Menurutnya, sejumlah regulasi yang berlaku saat ini, termasuk Permendikdasmen terkait perlindungan peserta didik, tengah ditinjau ulang untuk disempurnakan.

Abdul Mu’ti menjelaskan bahwa proses penyusunan regulasi baru dimulai dengan menghimpun masukan dari masyarakat, praktisi pendidikan, dan lembaga pemerhati anak. “Ini baru langkah awal menghimpun masukan dari masyarakat untuk menyempurnakan aturan tersebut.

Target kami akhir tahun 2025 selesai dan bisa diterapkan pada semester pertama 2026,” ujarnya saat ditemui di halaman kantor Kemenkopolkam, Minggu (23/11/2025).

Selain pembaruan regulasi, pemerintah juga menyiapkan surat edaran bersama lima kementerian. Langkah ini ditujukan untuk memperkuat kolaborasi lintas sektor dalam menciptakan lingkungan sekolah yang aman dan nyaman.

Kelima kementerian tersebut disebut akan mengatur mekanisme pencegahan, penanganan, serta pendampingan korban maupun pelaku perundungan dengan lebih terintegrasi.

Di sisi lain, Menteri Pemberdayaan Perempuan dan Perlindungan Anak, Arifatul Choiri Fauzi, menegaskan bahwa pencegahan perundungan tidak bisa sepenuhnya dibebankan kepada sekolah atau Kemendikdasmen.
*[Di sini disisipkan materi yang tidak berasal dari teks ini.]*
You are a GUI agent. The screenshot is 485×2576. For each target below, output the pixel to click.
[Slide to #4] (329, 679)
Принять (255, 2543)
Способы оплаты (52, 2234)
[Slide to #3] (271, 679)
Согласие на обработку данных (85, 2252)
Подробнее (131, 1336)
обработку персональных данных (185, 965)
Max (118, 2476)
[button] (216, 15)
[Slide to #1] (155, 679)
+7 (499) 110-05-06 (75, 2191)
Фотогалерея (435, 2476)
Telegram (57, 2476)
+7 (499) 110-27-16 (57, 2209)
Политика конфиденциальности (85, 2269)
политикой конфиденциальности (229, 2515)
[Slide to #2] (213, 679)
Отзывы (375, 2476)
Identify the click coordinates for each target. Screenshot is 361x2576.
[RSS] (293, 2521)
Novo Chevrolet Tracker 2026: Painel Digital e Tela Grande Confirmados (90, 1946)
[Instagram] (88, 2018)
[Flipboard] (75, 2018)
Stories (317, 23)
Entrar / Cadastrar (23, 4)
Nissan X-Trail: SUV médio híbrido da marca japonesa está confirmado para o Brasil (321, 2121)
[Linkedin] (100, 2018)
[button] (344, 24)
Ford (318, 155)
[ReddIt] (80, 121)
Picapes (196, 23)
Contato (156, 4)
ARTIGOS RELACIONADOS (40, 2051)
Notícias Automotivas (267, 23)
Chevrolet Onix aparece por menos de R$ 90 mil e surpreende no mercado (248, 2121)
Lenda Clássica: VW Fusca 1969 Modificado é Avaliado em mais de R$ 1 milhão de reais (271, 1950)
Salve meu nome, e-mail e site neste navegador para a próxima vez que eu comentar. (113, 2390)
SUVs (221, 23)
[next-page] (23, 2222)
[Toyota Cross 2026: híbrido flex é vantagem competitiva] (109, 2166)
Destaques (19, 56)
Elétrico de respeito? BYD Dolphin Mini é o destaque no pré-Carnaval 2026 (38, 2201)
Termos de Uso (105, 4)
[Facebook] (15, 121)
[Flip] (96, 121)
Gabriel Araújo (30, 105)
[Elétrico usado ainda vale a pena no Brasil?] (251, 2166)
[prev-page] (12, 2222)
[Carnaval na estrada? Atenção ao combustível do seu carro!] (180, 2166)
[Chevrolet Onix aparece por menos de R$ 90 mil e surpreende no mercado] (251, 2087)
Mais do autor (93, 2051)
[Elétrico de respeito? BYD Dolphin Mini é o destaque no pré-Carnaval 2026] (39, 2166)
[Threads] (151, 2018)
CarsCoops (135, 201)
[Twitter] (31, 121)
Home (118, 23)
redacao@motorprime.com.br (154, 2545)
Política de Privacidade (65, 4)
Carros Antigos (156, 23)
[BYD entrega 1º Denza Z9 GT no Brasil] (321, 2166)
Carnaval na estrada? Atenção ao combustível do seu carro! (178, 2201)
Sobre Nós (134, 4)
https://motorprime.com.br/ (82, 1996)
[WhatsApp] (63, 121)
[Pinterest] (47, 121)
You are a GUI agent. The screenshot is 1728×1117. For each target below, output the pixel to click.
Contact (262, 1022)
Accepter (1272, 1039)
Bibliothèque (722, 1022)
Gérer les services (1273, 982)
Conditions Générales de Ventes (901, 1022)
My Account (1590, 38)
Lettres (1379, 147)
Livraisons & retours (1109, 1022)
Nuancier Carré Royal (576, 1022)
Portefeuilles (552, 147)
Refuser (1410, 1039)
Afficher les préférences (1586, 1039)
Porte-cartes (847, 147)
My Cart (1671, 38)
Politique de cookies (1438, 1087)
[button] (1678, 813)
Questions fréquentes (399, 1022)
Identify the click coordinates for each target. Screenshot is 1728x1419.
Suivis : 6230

Menurutnya, pembentukan karakter anak merupakan tanggung jawab keluarga sebagai lingkungan pendidikan pertama. “Karakter paling inti itu dibentuk di keluarga. Karena itu, orang tua tidak bisa sepenuhnya menyalahkan sekolah,” ujarnya.

Pemerintah berharap kombinasi regulasi baru, koordinasi lintas kementerian, serta pelibatan aktif orang tua akan mampu memberikan solusi lebih komprehensif terhadap perundungan yang selama ini masih menjadi persoalan serius.

Upaya-upaya ini ditujukan untuk memastikan bahwa sekolah menjadi ruang yang aman, ramah, dan kondusif bagi seluruh peserta didik.

Dengan target penerapan aturan pada awal 2026, pemerintah optimistis langkah ini akan meningkatkan perlindungan terhadap anak sekaligus memperkuat ekosistem pendidikan yang bebas kekerasan.